Primeira, neste teu post, sintomaticamente chamado "Evidência e objectividade", traduzes a tua argumentação para uma proposição matemática como 2+2=4, com o objectivo de mostrar que ela nada tem de "ideológico" (já recusaste essa classificação também comigo, lá atrás na nossa discussão -ainda inacabada- sobre a massa das turmas e horários docentes, etc), que nada tem de "ideológico", dizia, mas que, pelo contrário, será somente uma espécie de emanação da própria realidade. Pois bem, essa pretensão da tua tese ser uma representação fiel, especular da realidade é, precisamente por isso, "ideológica". Por outro lado, a tua tese não é mais do que uma perspectiva entre outras possíveis - logo, é, também por isso, "ideológica".

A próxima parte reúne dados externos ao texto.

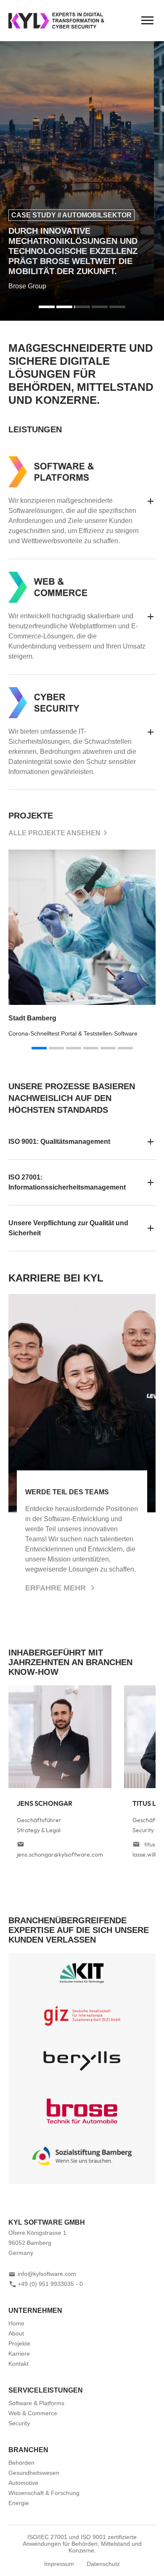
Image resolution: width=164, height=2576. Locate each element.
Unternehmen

Segunda, responderes a um ponto de vista contrário ao teu, acusando-o de não ser mais do que o resultado de um interesse particular ou decorrer de um benefício ou defender causa própria, etc, (como comigo, aqui, ou com o Fernando, aqui) constitui, na verdade, uma não-resposta. Não passa disso mesmo que referes aqui: uma acusação ad hominem.
E que dizer do "exemplo" que foste buscar para ilustrar a tua posição? - a educadora de infância. É uma escolha, claro. Resta saber se "inocente" (inócua, "neutra") ou se "ideológica"...

Por outro lado, a tua contrastação entre os "interesses particulares" ("corporativos"?) e o "bem geral", pintada a cores fortes como "brutal injustiça", não me comove especialmente. Trata-se apenas de um dispositivo argumentativo. Não sei se terás consciência disso, mas trata-se de uma espécie de chantagem moral que transforma imediatamente aqueles que discordem da tua perspectiva nuns ogres inimigos do "bem comum". Ou se adopta essa tese e, necessariamente, se defende o "geral" ou, não a adoptando, toma-se partido por "corporativismos" criminosos que sufocam o "bem comum". Esse foi, de resto, o tipo de armadilha usado mais do que uma vez pelo nosso desprezível primeiro-ministro. Nesse sentido, a categoria perversa do "interesse geral" não tem sido mais do que a tradução "socrática" da União Nacional.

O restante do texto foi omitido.